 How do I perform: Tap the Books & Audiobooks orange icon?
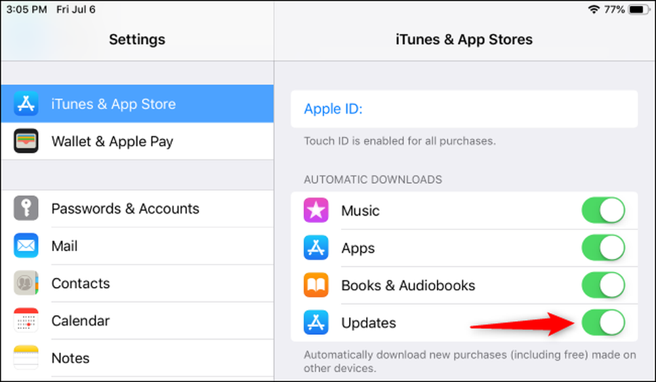tap(316, 285)
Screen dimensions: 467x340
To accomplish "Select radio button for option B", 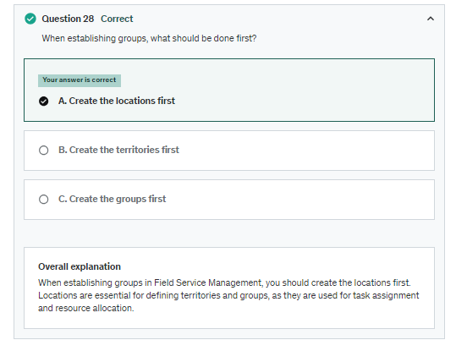I will [x=43, y=150].
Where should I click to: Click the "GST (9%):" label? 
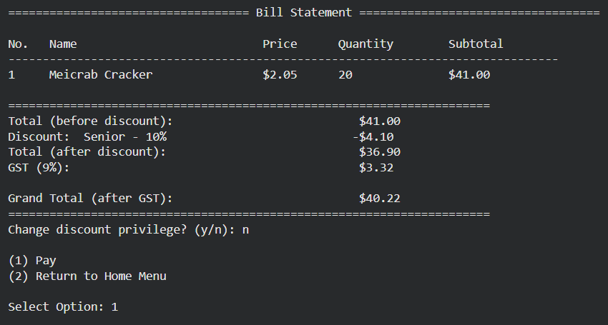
● ● ● ● ●
> _YOUR TASK_: Extract each line of the data above that contains the string "label", treating uppercase and lowercase as different.

> _SOLUTION_:
Where should I click to: Click the "GST (9%):" label? 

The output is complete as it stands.